A little off-topic, but I wonder if I can use the idea of a custom OptWrapper to get per sample loss gradient w.r.t the weights (basically remove reduction = sum) and then, turn the reduction back on_backward_begin. I was trying to do it all with callbacks, but I dont know how to get the loss gradient in on_backward_begin and change it to the rest of gradient calculations.


I changed all the BN layers of a Resnet50 Unet by your AccumulateBatchNorm module (63 replacements); and it exhausts the CUDA memmory.

Do you know if there is any memory leak?

Using batch_size of 1, it cant start a single epoch

I’ve read the code twice, and I can’t understand why.

I’ve tried replacing by GroupNorm and there is no memory leakage at all


I haven’t tested it so it’s very possible there is some bug/memory leak.

Does it even finish one iteration ? Because if it is not the case I doubt it is memory leak, it probably just stores too much information in memory at once for some reason (maybe the computation graph gets quite complicated with this method).

hi @sgugger,
You said that you have removed all batchnorm from Unet but I still see batchnorm in DynamicUnet() class in fastai source code.

Yes, but the default in unet_learner is norm_type=None as seen here.

1 Like

Getting really high train/validation loss with AccumulateScheduler … is this normal because of the “sum” reduction?

Train Loss=1044.117188
Validation Loss=930.394165


The issue has to do with I’m attempting to use this in a language model classification problem … where there is a probability calculated for each actual token.
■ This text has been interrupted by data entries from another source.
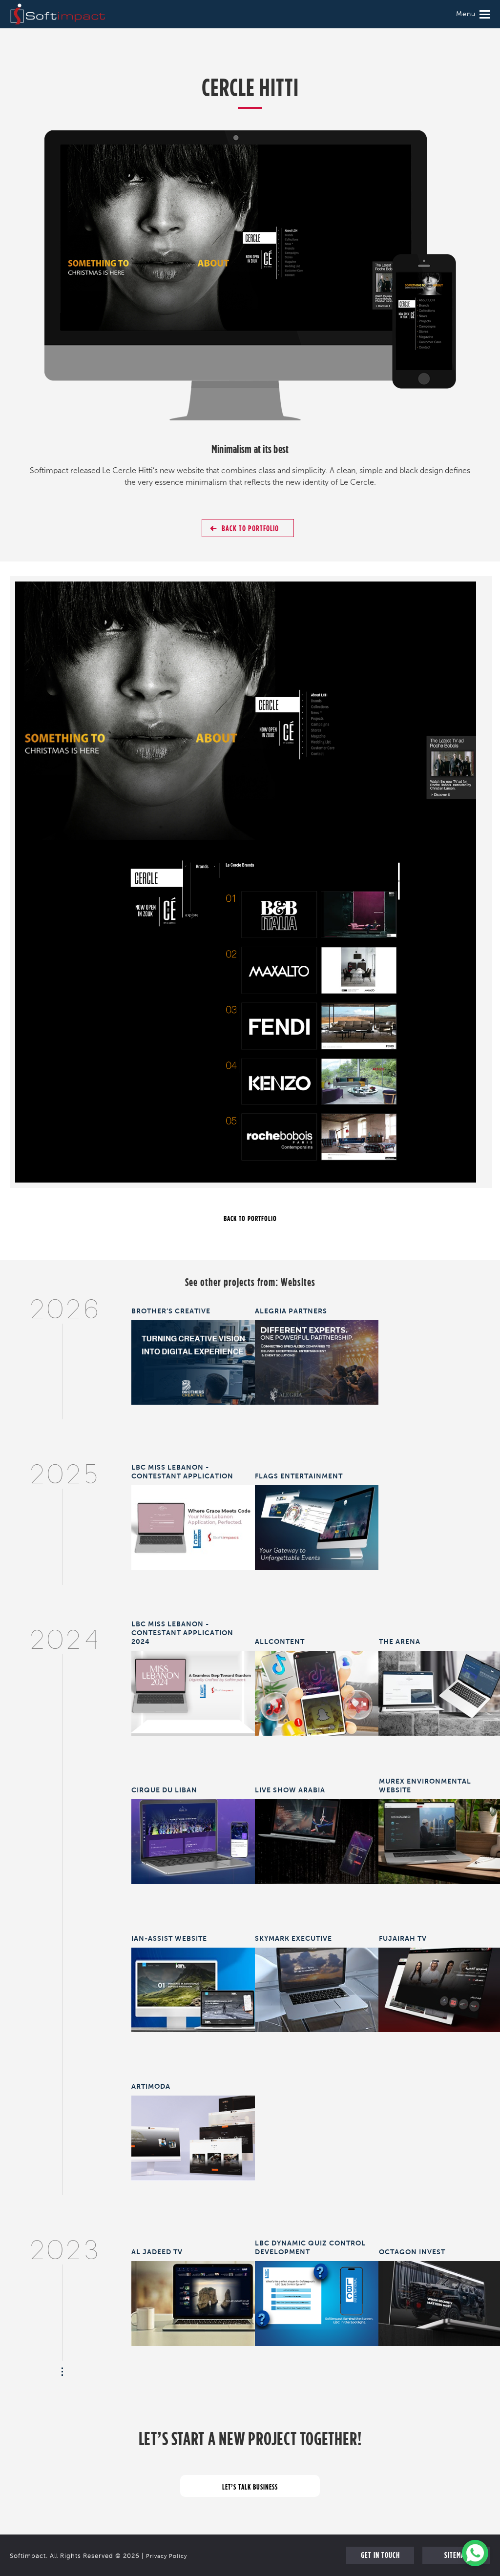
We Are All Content (317, 1688)
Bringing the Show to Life (316, 1836)
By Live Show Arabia (440, 1688)
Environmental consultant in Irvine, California (441, 1840)
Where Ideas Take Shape (193, 1357)
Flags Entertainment (299, 1476)
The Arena (399, 1641)
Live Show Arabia (290, 1790)
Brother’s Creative (170, 1311)
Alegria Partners (291, 1311)
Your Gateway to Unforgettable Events (317, 1526)
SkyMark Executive (293, 1938)
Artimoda (150, 2086)
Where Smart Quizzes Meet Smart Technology (316, 2302)
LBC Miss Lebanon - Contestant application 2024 (182, 1632)
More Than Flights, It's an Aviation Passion (316, 1988)
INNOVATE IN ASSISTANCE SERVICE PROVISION (193, 1988)
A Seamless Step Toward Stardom (193, 1692)
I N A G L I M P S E (193, 1836)
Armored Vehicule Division (440, 2298)
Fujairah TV (403, 1938)
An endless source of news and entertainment (440, 1988)
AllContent (280, 1641)
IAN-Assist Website (169, 1938)
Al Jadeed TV (157, 2252)
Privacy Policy (166, 2556)
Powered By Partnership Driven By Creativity (317, 1361)
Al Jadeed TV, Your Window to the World (192, 2302)
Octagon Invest (412, 2252)
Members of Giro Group (193, 2133)
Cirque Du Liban (164, 1790)
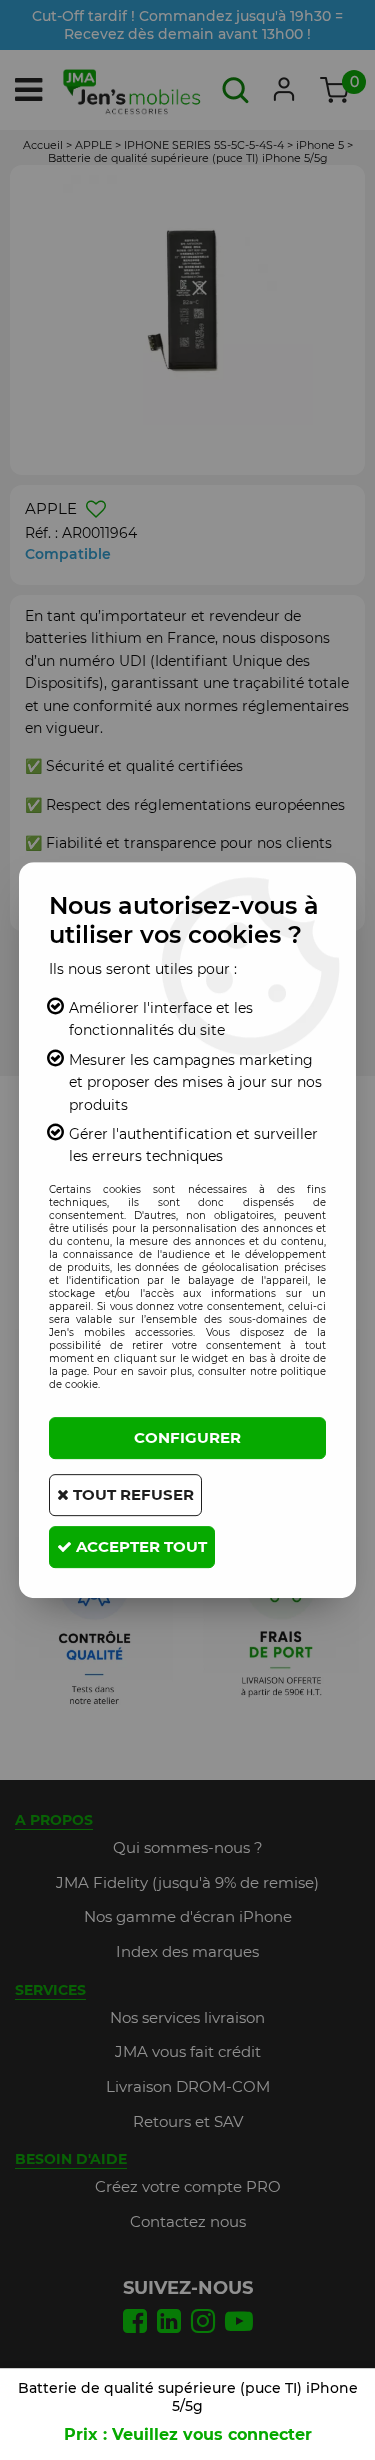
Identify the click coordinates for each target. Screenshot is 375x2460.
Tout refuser (131, 1494)
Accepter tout (139, 1546)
I tried the below but it’s still reporting the large losses I mention above.

class AbSumAccumulateScheduler(AccumulateScheduler):
    def on_batch_begin(self, last_input, last_target, **kwargs):
        "accumulate samples and batches"

        self.acc_samples += last_input[0].shape[0]
        self.acc_batches += 1
    def on_backward_begin(self, last_target, last_loss, **kwargs:Any):
        n_predicted_tokens = len(last_target[last_target != -1])
        last_loss = last_loss / n_predicted_tokens
        return { 'last_loss': last_loss }
1 Like

Are the loss results in the expected range if you divide them by the batch size (2x batch size for valid, if you use the standard fastai setup)?
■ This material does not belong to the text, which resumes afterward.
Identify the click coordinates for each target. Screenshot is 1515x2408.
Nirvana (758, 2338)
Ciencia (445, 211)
@kcturgutlu, thanks for putting your time into this and sharing with the community! thanks @hwasiti and @sgugger for testing and supporting the development. I’m generally really amazed with the impact fastai have had on me, so cudos to your involvement!

I am still new to python, pytorch and fastai, but have tested the scheduler callback successfully.

I just wanted to clarify:
If I end up changing loss functions (i.e. not just using crossentropy w/ reduction=sum), the main importance is that I sum over the loss of each batch before reduction? as part of my adventure into fastai, i will work on implementing some different loss functions for segmentation and I’m just worried accumulation will add more complexity to this.
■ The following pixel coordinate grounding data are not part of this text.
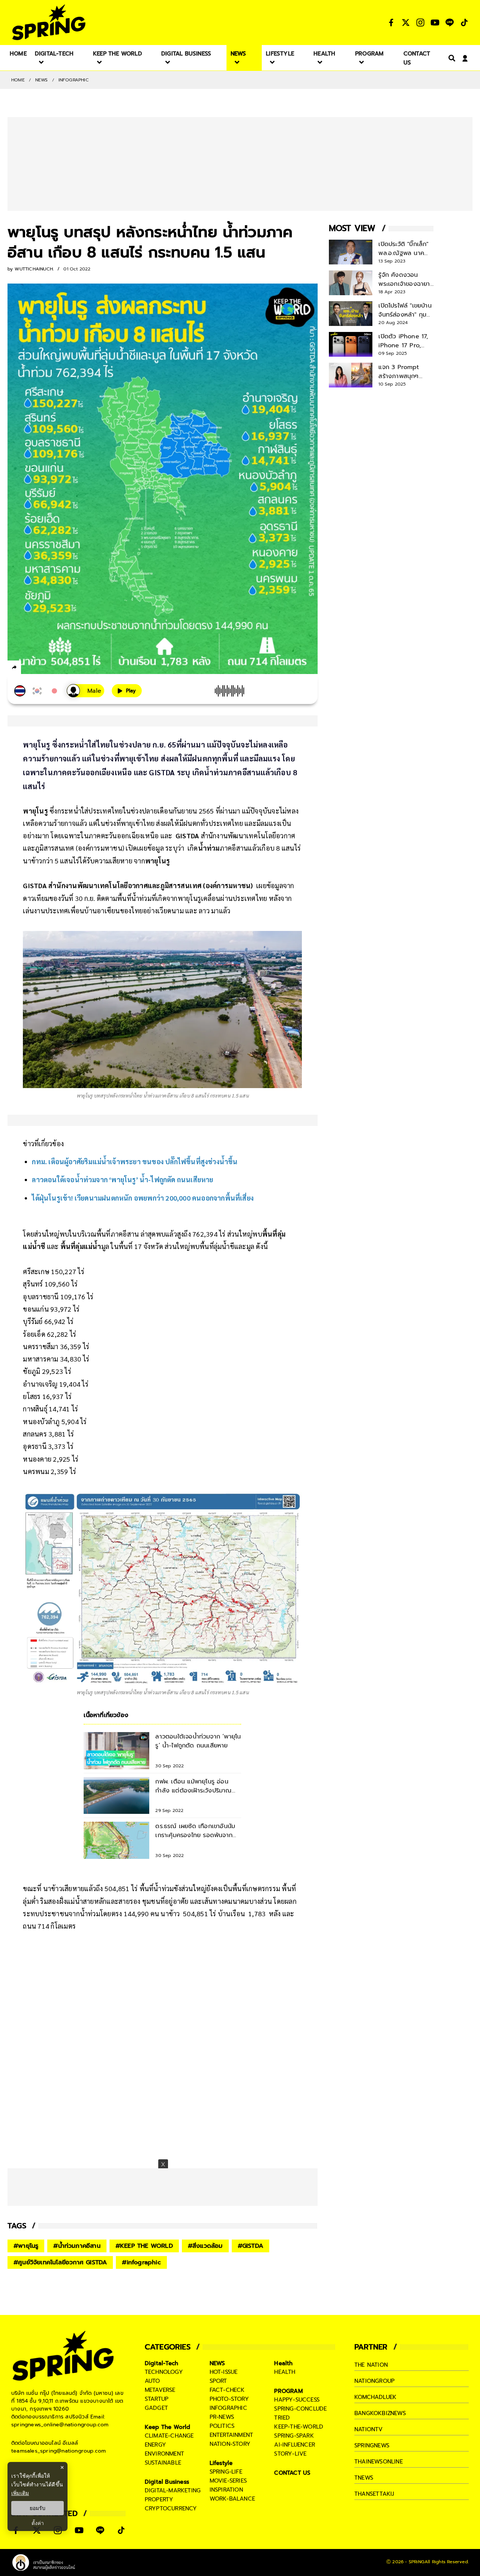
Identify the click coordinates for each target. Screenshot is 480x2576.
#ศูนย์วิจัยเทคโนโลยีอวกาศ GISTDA (60, 2262)
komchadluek (375, 2397)
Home (18, 80)
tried (282, 2418)
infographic (228, 2408)
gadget (156, 2408)
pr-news (222, 2417)
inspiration (226, 2490)
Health (283, 2363)
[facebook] (28, 668)
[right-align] (450, 58)
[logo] (48, 22)
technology (164, 2372)
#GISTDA (250, 2245)
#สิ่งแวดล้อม (205, 2245)
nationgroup (374, 2381)
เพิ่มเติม (20, 2492)
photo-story (229, 2399)
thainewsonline (378, 2461)
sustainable (163, 2463)
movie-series (228, 2481)
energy (155, 2445)
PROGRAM (288, 2391)
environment (164, 2454)
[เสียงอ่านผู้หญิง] (85, 690)
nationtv (368, 2429)
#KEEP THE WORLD (144, 2245)
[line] (54, 668)
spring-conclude (300, 2409)
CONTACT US (292, 2473)
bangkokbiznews (380, 2413)
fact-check (227, 2390)
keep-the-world (298, 2427)
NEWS (41, 80)
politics (222, 2426)
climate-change (169, 2436)
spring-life (226, 2472)
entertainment (232, 2435)
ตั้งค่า (38, 2523)
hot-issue (224, 2372)
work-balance (232, 2499)
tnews (363, 2478)
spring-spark (294, 2436)
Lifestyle (221, 2463)
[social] (391, 22)
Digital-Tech (161, 2363)
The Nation (371, 2365)
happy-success (297, 2400)
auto (152, 2381)
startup (156, 2399)
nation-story (230, 2444)
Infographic (73, 80)
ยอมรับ (37, 2508)
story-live (290, 2454)
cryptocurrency (171, 2508)
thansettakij (374, 2494)
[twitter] (41, 667)
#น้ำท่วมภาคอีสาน (76, 2245)
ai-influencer (294, 2445)
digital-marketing (173, 2490)
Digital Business (167, 2482)
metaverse (160, 2390)
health (284, 2372)
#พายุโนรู (26, 2245)
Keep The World (167, 2427)
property (159, 2499)
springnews (371, 2445)
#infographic (141, 2262)
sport (218, 2381)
Will this way of accumulating gradients have a bad interaction with mixup? (i understand it may not be simple to just answer).

thanks and happy newyear to you and this thread!

I beleive that there is a good solution for fastai 1

could u help clarify

  1. why do we need to average out grad weights,is it necessary

  2. in many floating implementation ,i just see people just do step no averaging.

  3. Should we average out the loss also,will it have any impact on grads ?

     model.zero_grad()                                   # Reset gradients tensors
     for i, (inputs, labels) in enumerate(training_set):
         predictions = model(inputs)                     # Forward pass
         loss = loss_function(predictions, labels)       # Compute loss function
         loss = loss / accumulation_steps                # Normalize our loss (if averaged)
         loss.backward()                                 # Backward pass
         if (i+1) % accumulation_steps == 0:             # Wait for several backward steps
             optimizer.step()                            # Now we can do an optimizer step
             model.zero_grad()                           # Reset gradients tensors
             if (i+1) % evaluation_steps == 0:           # Evaluate the model when we...

I don’t think that’s right is it? Momentum impacts running stats, not bn parameters. bn parameters are impacted by gradient accumulation already afaict.